_The problem_
Determine how many lines of the data include the word "computer", and write only that number.
>>>>
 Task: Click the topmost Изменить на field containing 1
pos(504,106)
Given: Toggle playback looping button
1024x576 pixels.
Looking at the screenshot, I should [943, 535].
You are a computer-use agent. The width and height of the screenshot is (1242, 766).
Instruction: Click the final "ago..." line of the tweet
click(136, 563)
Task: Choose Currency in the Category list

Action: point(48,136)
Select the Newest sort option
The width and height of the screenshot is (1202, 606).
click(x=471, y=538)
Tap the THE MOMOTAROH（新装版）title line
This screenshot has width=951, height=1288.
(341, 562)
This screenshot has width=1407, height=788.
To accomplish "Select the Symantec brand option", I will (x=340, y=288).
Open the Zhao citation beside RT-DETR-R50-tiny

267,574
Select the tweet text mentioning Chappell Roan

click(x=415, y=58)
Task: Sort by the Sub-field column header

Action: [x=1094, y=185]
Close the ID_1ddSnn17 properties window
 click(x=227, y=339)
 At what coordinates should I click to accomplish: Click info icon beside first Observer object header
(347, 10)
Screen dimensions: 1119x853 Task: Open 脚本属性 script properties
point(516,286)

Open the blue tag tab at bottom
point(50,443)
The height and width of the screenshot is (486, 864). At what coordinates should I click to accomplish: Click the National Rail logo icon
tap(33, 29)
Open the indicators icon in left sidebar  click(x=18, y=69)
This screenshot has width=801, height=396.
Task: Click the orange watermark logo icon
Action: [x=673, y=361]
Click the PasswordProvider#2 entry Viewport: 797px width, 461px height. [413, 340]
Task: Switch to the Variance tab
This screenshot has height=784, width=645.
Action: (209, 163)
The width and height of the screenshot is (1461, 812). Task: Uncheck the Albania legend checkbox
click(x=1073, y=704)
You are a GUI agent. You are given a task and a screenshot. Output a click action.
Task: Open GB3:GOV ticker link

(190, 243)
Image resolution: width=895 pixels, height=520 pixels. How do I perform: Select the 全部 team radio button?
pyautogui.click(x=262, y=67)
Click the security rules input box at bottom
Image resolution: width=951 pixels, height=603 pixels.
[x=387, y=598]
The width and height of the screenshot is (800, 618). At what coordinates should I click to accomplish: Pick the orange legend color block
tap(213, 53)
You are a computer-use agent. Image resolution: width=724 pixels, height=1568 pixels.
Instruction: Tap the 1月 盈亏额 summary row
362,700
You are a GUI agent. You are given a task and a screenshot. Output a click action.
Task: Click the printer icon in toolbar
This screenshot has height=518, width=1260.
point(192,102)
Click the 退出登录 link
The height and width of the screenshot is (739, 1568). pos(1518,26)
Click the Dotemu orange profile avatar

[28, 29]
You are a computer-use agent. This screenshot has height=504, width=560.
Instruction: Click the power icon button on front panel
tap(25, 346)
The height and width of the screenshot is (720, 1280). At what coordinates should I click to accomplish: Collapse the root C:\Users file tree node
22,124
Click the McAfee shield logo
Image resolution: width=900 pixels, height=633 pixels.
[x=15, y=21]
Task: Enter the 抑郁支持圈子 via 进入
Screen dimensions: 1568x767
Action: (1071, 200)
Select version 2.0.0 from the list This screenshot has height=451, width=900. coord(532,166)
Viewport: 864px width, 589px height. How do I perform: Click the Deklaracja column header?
<<<<
_Completed exercise_
3